__Required action__. With all pictures excluded, restate the records that follow exactly as written.

Records from a collection:
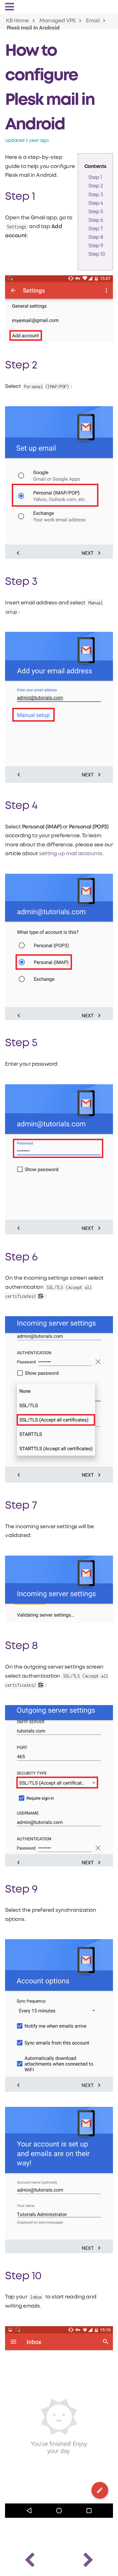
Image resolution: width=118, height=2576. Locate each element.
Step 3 (95, 195)
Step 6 (95, 220)
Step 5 (95, 212)
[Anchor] (73, 122)
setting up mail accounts (70, 853)
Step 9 (95, 246)
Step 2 (95, 186)
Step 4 (95, 203)
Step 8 (95, 237)
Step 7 (95, 229)
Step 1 (95, 177)
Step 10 (96, 254)
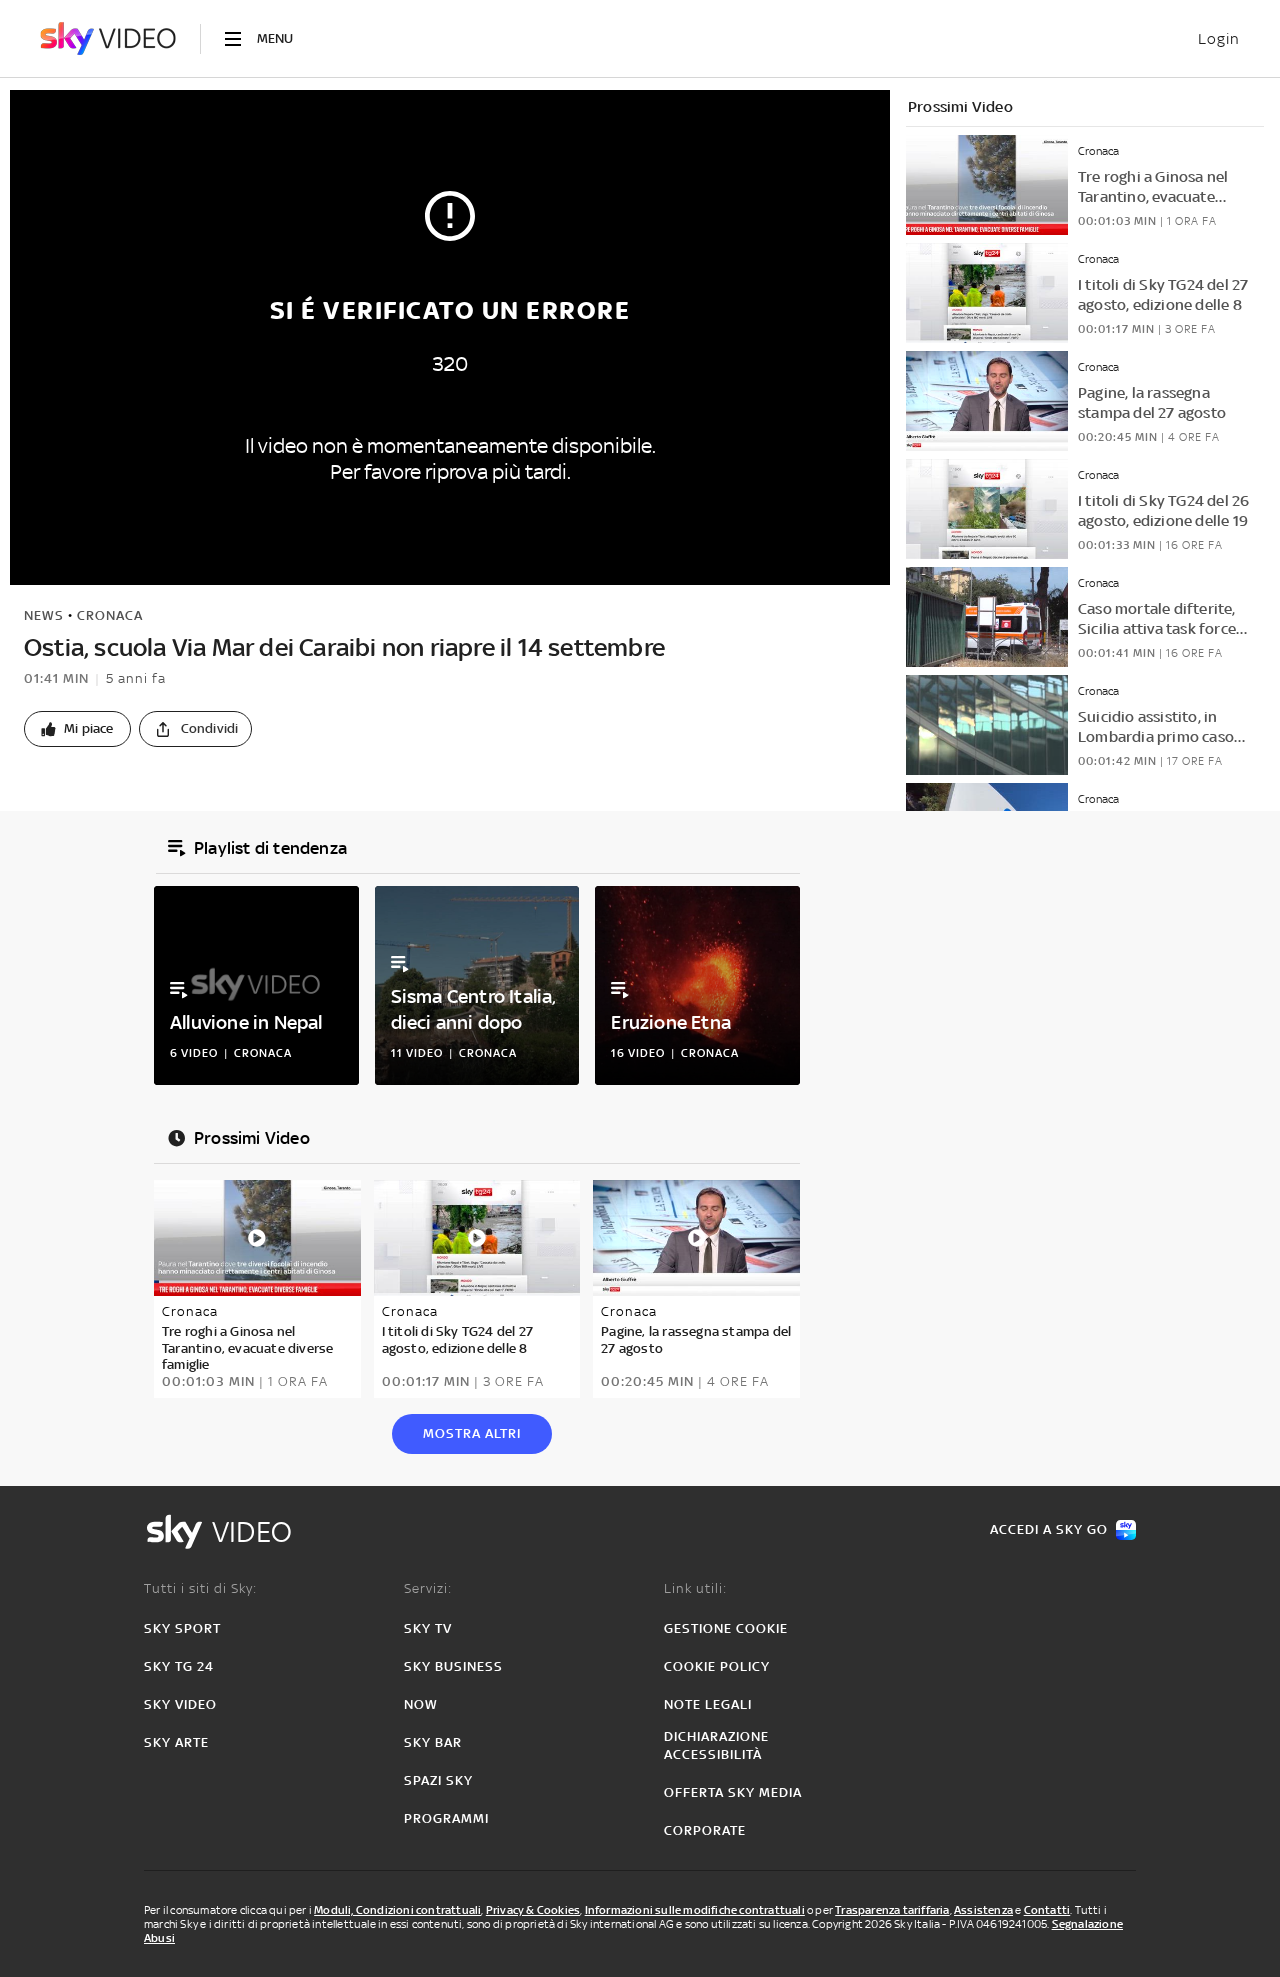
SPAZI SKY (438, 1780)
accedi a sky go (1049, 1529)
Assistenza (983, 1910)
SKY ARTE (176, 1742)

__Result__.
Image resolution: width=118, height=2576. Locate each element.
Step 3 (95, 195)
Step 6 (95, 220)
Step 5 (95, 212)
[Anchor] (73, 122)
setting up mail accounts (70, 853)
Step 9 (95, 246)
Step 2 (95, 186)
Step 4 (95, 203)
Step 8 (95, 237)
Step 7 (95, 229)
Step 1 (95, 177)
Step 10 (96, 254)
SPAZI SKY (438, 1780)
accedi a sky go (1049, 1529)
Assistenza (983, 1910)
SKY ARTE (176, 1742)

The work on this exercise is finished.